Das Buch ist der zweite Teil einer Serie über den Zauber-Campingbus OTTO. In diesem Buch wird er von einer Familie für eine Italienreise gemietet und langsam entdeckt diese OTTOs magische Fähigkeiten. Dabei erlebt die Familie Italiens große Vielfalt, von den Bergen Südtirols, über Gelato und Strand, bis hin zu einer Familienfeier in einem kleinen Dorf. Ein bisschen weniger Vielfalt hätte der Erzählung allerdings gut getan, zu viele Themen und noch mehr erzählerische Lücken machen das Buch zu einem eher holprigem Vorleseerlebnis.

Beurteilungstext

Der Zauber-Campingbus OTTO wird erneut gemietet und bricht in sein zweites Abenteuer nach Italien auf.

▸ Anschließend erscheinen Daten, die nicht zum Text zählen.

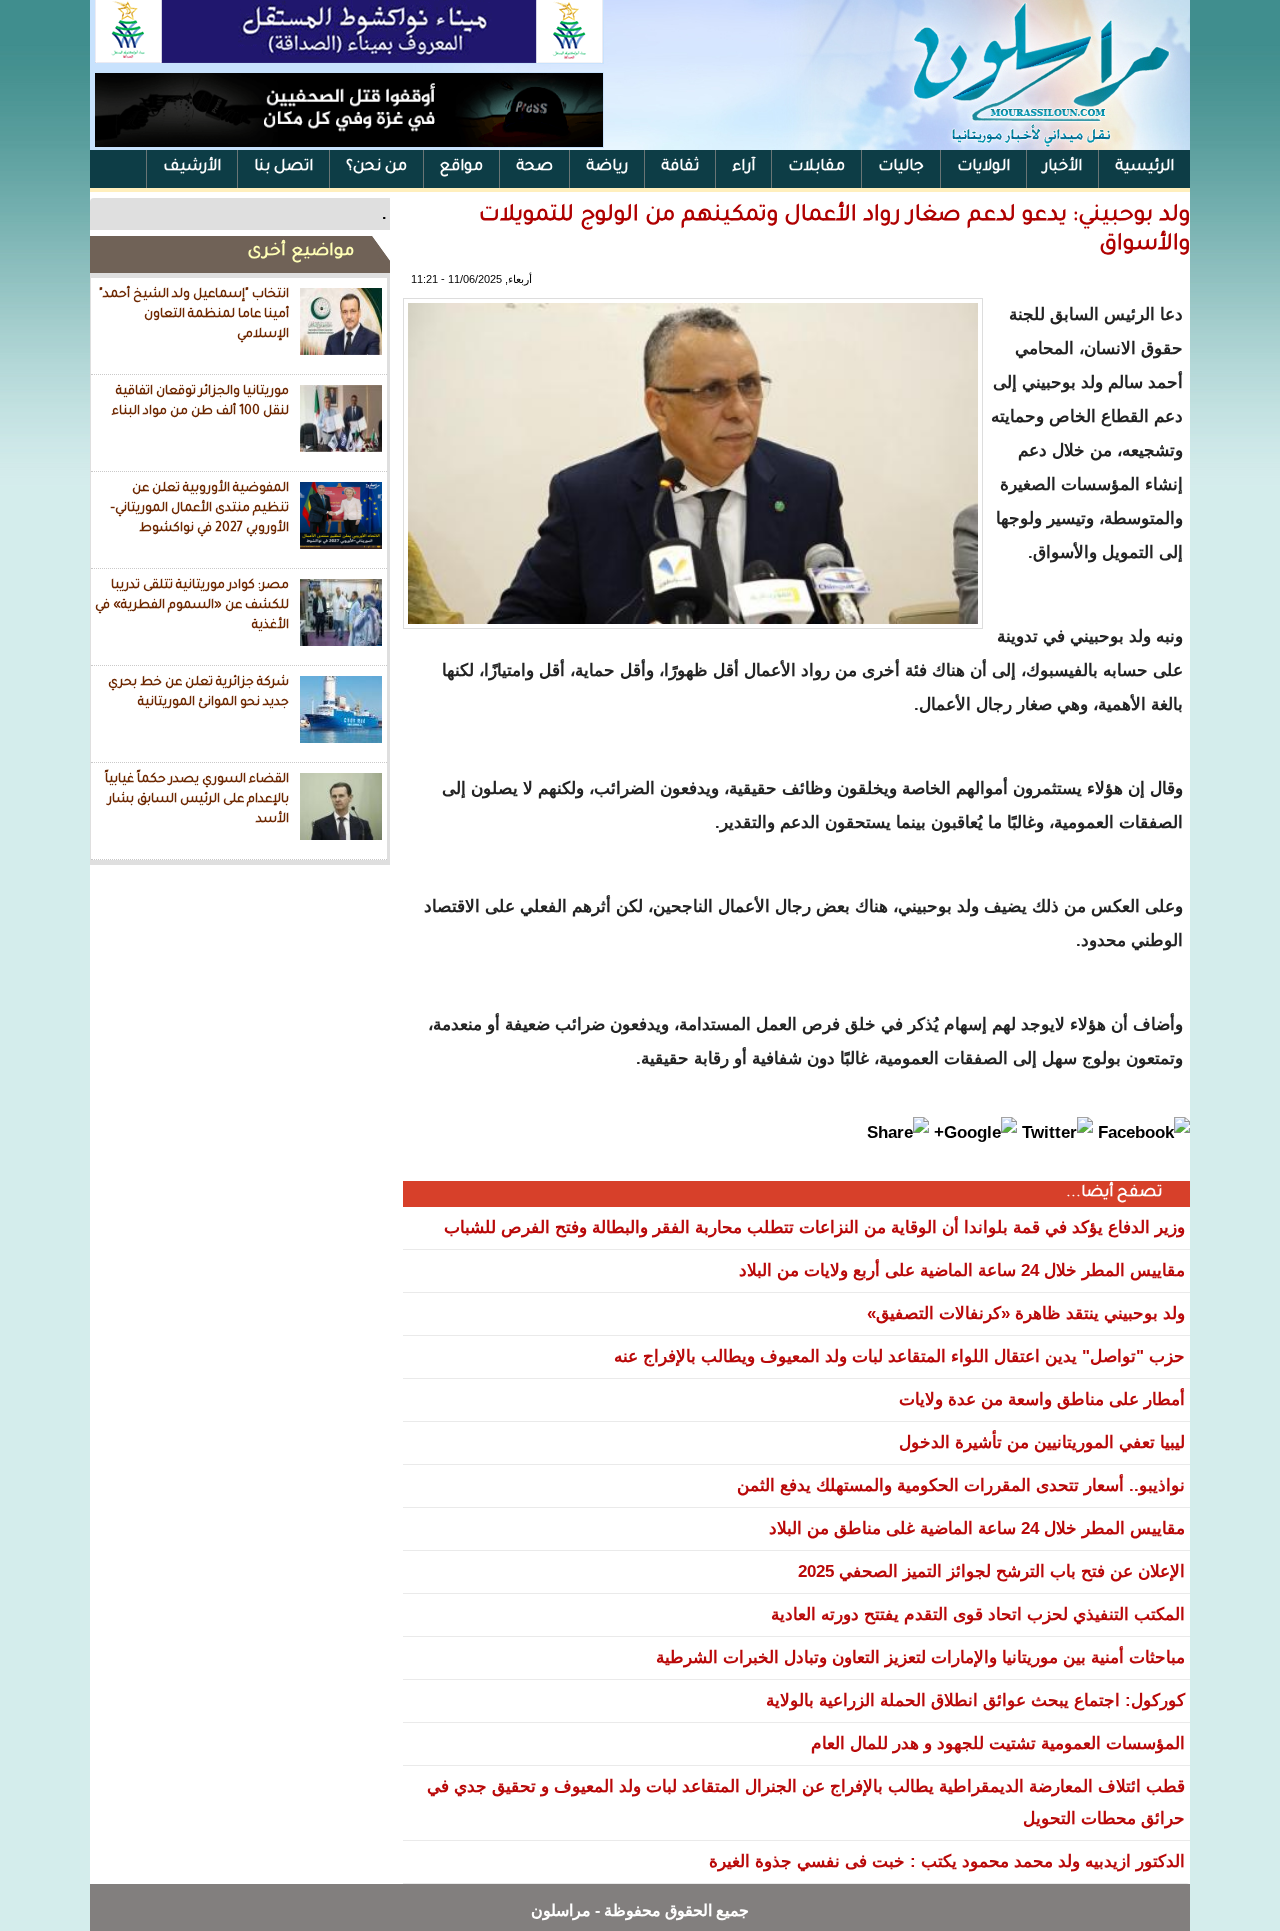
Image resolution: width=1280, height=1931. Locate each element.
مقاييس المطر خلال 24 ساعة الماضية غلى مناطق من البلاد (977, 1528)
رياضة (607, 167)
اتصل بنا (283, 167)
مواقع (461, 167)
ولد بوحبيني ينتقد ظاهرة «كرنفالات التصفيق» (1026, 1313)
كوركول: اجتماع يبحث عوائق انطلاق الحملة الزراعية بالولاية (975, 1700)
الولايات (983, 167)
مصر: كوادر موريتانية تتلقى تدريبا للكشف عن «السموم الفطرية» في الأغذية (192, 605)
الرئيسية (1144, 167)
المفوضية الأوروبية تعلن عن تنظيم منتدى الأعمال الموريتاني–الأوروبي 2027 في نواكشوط (199, 508)
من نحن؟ (376, 167)
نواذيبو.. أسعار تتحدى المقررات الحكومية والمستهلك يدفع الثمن (961, 1485)
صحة (534, 167)
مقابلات (816, 167)
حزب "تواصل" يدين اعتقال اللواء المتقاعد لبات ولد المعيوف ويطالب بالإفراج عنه (899, 1356)
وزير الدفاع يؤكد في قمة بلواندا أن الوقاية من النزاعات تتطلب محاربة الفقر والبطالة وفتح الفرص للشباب (814, 1227)
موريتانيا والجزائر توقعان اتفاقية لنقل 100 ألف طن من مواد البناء (200, 402)
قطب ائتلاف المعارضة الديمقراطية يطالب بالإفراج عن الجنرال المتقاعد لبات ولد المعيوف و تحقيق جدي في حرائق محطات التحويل (806, 1802)
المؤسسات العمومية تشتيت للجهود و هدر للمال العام (998, 1743)
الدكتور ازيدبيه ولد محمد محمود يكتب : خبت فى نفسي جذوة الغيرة (947, 1861)
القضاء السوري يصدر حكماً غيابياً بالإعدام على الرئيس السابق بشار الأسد (197, 799)
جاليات (901, 167)
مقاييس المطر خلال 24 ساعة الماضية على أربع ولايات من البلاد (962, 1270)
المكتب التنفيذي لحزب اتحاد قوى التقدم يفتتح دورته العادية (978, 1614)
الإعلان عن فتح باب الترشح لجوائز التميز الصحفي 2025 (991, 1571)
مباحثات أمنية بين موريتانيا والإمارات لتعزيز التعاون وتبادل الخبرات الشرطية (920, 1657)
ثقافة (680, 167)
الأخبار (1062, 167)
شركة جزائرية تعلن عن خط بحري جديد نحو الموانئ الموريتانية (198, 693)
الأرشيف (192, 167)
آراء (743, 167)
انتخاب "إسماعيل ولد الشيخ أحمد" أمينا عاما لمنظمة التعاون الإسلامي (194, 314)
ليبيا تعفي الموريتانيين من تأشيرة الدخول (1042, 1442)
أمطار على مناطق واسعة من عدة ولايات (1042, 1399)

Die Illustrationen zeigen den Campingbus OTTO als eine Anlehnung an einen alten VW-Bus, die Farbgebung in kräftigen, aber eher gedeckten Farben, sowie der Anschein von Kratzern und Flecken auf den Bildern, erwecken gleichermaßen ein Gefühl von Retro- oder Vintage-Romantik. Dabei bleiben die Illustrationen kindgerecht und ansprechend, eher detailarm und teilweise mit einem Hauch von kindlichem Gekritzel, was sehr gut zu der fast kindlichen Perspektive des Erzählens passt. Gleichermaßen sind sie auf den Inhalt des Textes abgestimmt, sodass sie die Erzählung harmonisch untermalen. Wenn man das Buch aufschlägt, sieht man eine grobe Landkarte Italiens mit OTTOs Tour sowie den dort erlebten Abenteuern, auf der rückwärtigen Cover-Innenseite sind Polaroid-Fotos des Familienurlaubes dargestellt, sowie Informationen über die Autorin und Illustratorin. Somit ist das Buch schon vor und auch nach der eigentlichen Geschichte ein kleines Erlebnis.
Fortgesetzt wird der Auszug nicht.